[Tutor] List comprehension question

[Richard D. Moores]

On Tue, Nov 9, 2010 at 05:51, Martin A. Brown <martin at linux-ip.net> wrote:
>
> Hello,
>
>  : def proper_divisors_sum(n):
>  :     pd_list = []
>  :     for x in range(1, int(n**.5)+1):
>  :         if n % x == 0:
>  :             factor = int(x)
>  :             pd_list.append(factor)
>  :             factor2 = int(n/factor)
>  :             pd_list.append(factor2)
>  :     pd_list = list(set(pd_list))
>  :     pd_list.sort()
>  :     pd_list = pd_list[:-1]
>  :     return sum(pd_list)
>
> A few questions--noting, of course, that I'm not reading this with
> an eye toward performance, which it seems you are, but these occur
> to me:
>
>  * Why use a list (pd_list = []), when you want unique divisors?
>    Why not, pd = set() ?  Then, instead of pd_list.append(factor),
>    pd.add(factor) or something like pd.update((factor,factor2))?

» **Material**:
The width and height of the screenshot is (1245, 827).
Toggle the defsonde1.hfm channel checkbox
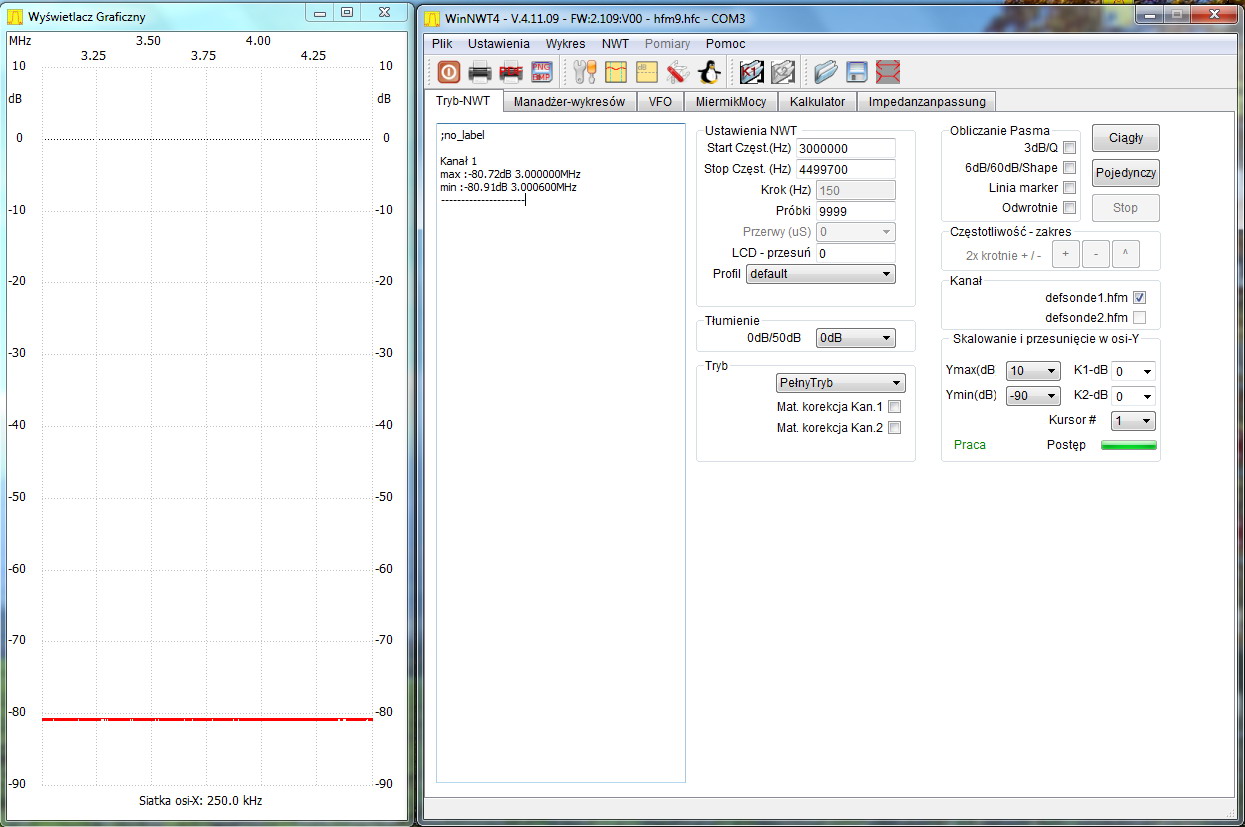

» **What to do**:
1) In the forum thread, what does the reply suggest writing in place of pd_list = []?
2) According to the forum thread, why should the divisors be collected in a set instead of a list, and what would replace pd_list.append(factor)?

» **Results for the exercise**:
1) pd = set()

2) A set fits because the function wants unique divisors. The reply suggests using pd.add(factor), or something like pd.update((factor,factor2)), in place of pd_list.append(factor).